[Records excerpted from a collection]
--------------------------------

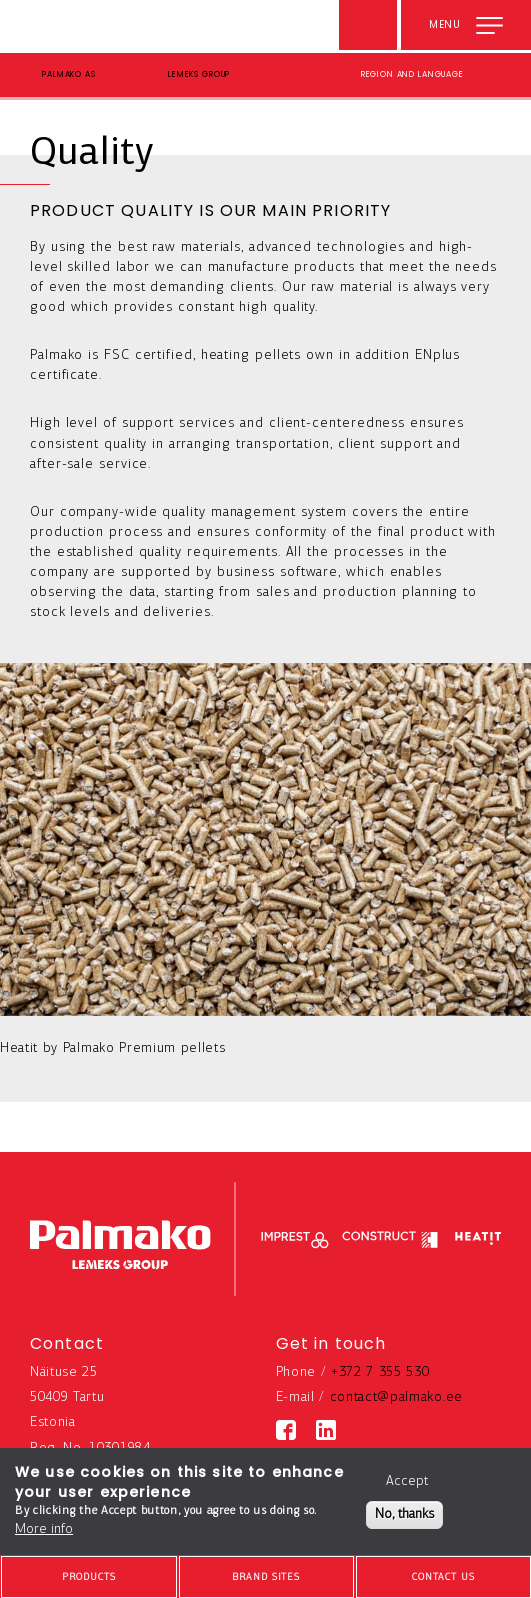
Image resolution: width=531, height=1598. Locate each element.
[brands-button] (266, 1577)
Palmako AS (69, 74)
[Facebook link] (286, 1430)
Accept (407, 1481)
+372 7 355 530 (380, 1372)
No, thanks (404, 1514)
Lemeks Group (199, 74)
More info (44, 1529)
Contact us (443, 1577)
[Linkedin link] (326, 1430)
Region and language (412, 74)
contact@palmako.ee (396, 1397)
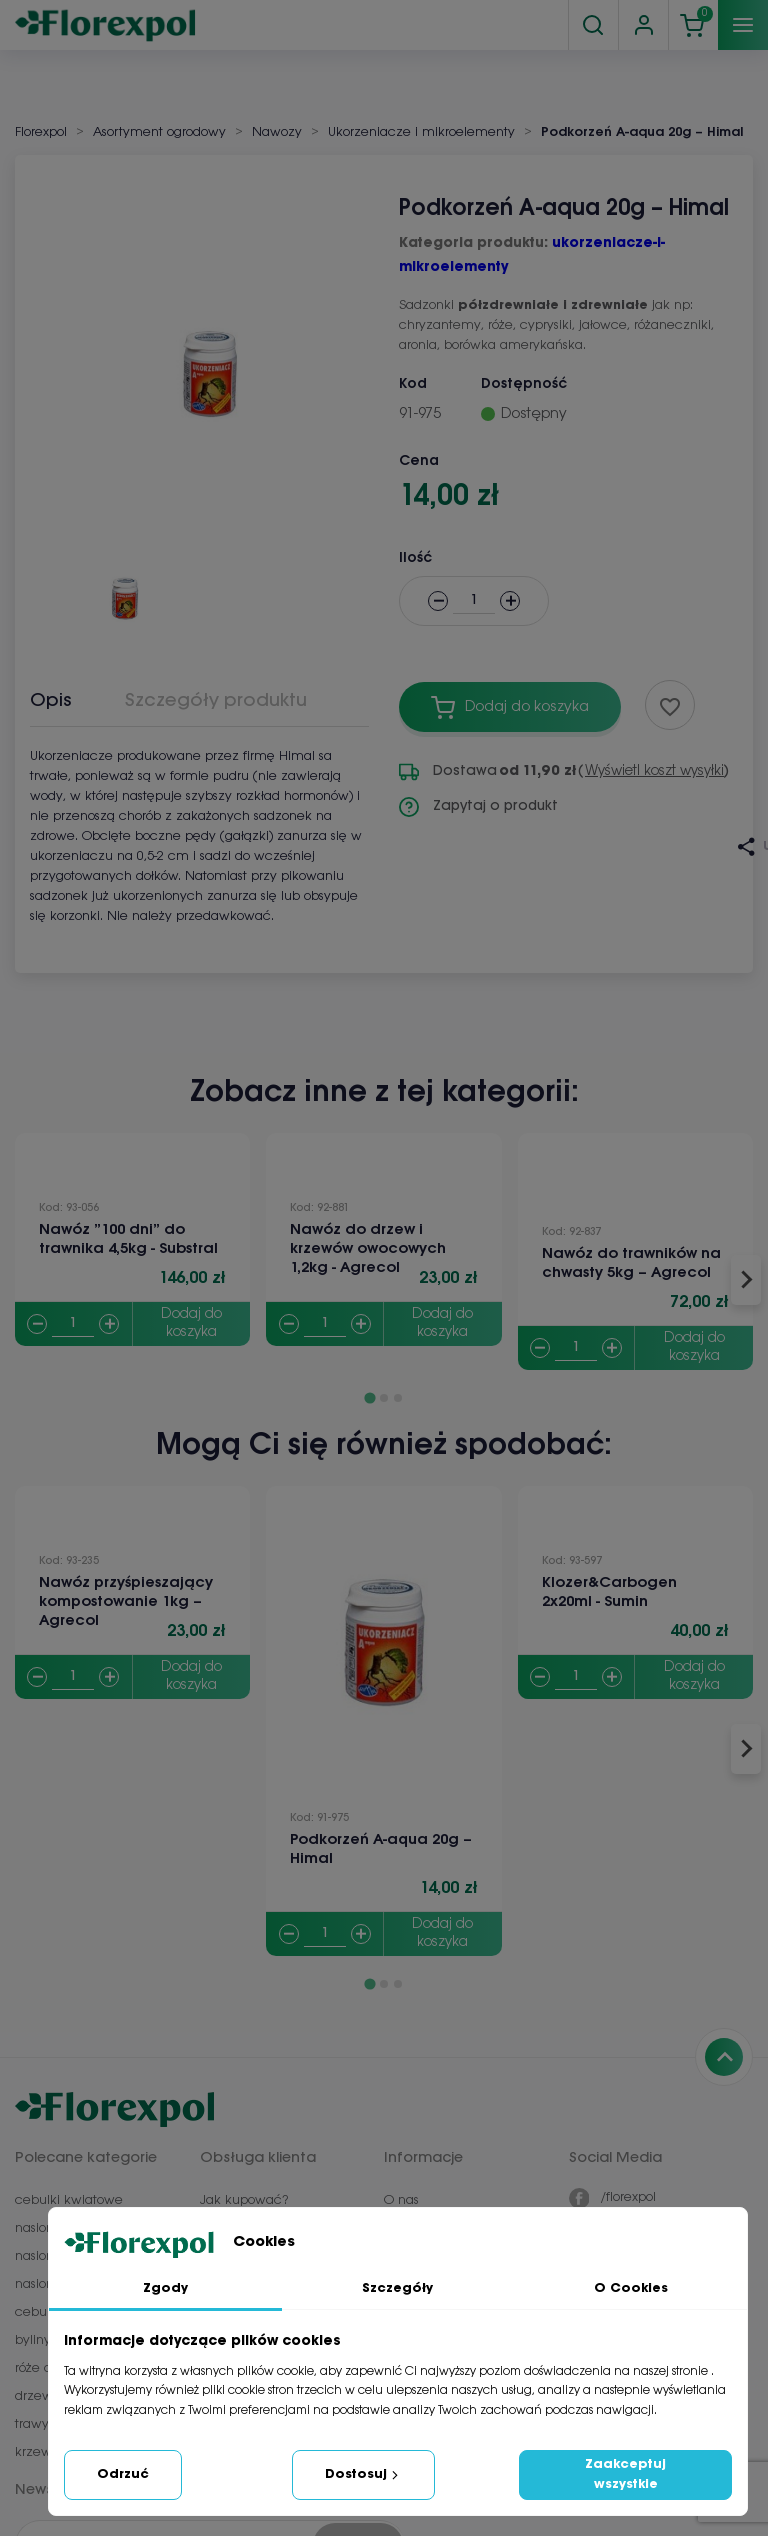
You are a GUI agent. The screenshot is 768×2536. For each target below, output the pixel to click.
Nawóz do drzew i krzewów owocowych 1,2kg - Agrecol (368, 1249)
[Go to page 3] (398, 1398)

--------------------------------

Job:
Please reproduce every line of the records above, offsetting each coordinate in the answers by 150. Omit the pictures.

Task response:
Image resolution: width=531, height=1598. Locate each element.
[brands-button] (416, 1727)
Palmako AS (219, 224)
[Facebook link] (436, 1580)
Accept (557, 1631)
+372 7 355 530 (530, 1522)
No, thanks (554, 1664)
Lemeks Group (349, 224)
More info (194, 1679)
Contact us (593, 1727)
[Linkedin link] (476, 1580)
Region and language (562, 224)
contact@palmako.ee (546, 1547)
You are a GUI agent. The screenshot is 768×2536. For each target below, output the pixel to click.
Nawóz do drzew i krzewów owocowych 1,2kg - Agrecol (518, 1399)
[Go to page 3] (548, 1548)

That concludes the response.